Second, there are a number of structural market issues that reflect misaligned incentives in the pharmaceutical marketplace. Gottlieb has a less-charitable term, attributing the problems to industry “shenanigans.” Interestingly, the industry here isn’t just Big Pharma, but also “Big Payer.” For example, the insurance industry and prescription benefit managers engage in a dance called “exclusionary contracting” that often blocks a less-expensive product from replacing a costlier one on a patient’s insurance plan.
Biological medicines (both brand and biosimilar) are purchased via a “buy-and-bill” process, where providers purchase medicines and then bill the payers (both private or public) once the medicines have been administered to the patients. The net result is a “cost plus” payment system, where providers lose money when they prescribe a lower-cost product. The current system also incentivizes payers to prefer medicines that carry higher rebates rather than lower list prices. The result is that patients do not directly benefit from the significantly lower prices of biosimilars.
How can the FDA drive biosimilar innovation and competition? By being creative, predictable and practicable.
Creative because we needn’t just copy the experience of others; we must learn from their successes and mistakes and then improve on the process. Through more 21st-century pharmacovigilance strategies and tactics; validated real-world evidence collection and analysis; helpful labeling information; patient and physician education; and more regular and intense collaboration with developers, the FDA can, must and will become the global standard for innovative biosimilar regulatory science.
Issues related to the particularities of biologics (sources, process, quality requirements, nomenclature and safety profiles) require sophisticated new thinking.
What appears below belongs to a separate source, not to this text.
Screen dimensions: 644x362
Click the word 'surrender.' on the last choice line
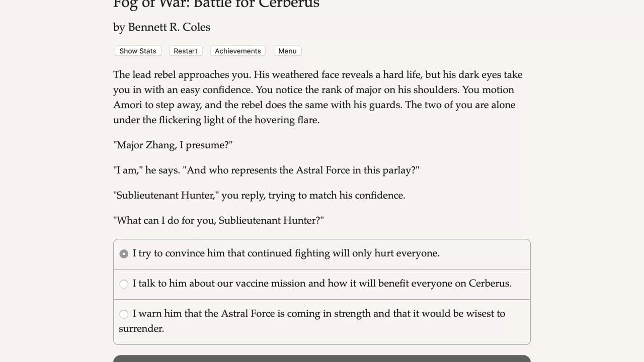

The agency must work toward predictive models of potential “hot spot” products, base ingredients and suppliers. Consequently, biosimilar pharmacovigilance will have to evolve at the same time as new medicines are launched into this space.
Predictable because it’s regulatory predictability that drives a developer’s desire to invest and compete. And it mustn’t be rhetorical prophesy — but practiced policy.
Predictability is power in pursuit of the public health, and nowhere is that more acutely felt than in the evolving regulation of biosimilars. Without regulatory predictability, investment in a still-evolving commercial marketplace will remain quiescent. A predictable FDA process facilitates speedier marketplace competition. When it comes to health care, clarity is better than confusion, especially when it comes to drug safety — the sine qua non of medicine regulation.
Practicable because that’s where the rubber meets the road. We don’t need more biosimilar theory — we need more biosimilars. Developers need earlier, regular and swifter access to good advice.
The agency must be both regulator and partner in advancing the development and review of biosimilars. Minus that, nothing happens. This is not an academic exercise. As Gottlieb correctly surmises: “There is no silver bullet here that will make the biosimilars market go gangbusters. It’s going to be a slow build.”
But build we must.
Herbert Hoover said that “Competition is not only the basis of protection to the consumer, but is the incentive to progress.” The FDA can accelerate that incentive.
Peter J. Pitts, a former FDA associate commissioner, is president of the Center for Medicine in the Public Interest.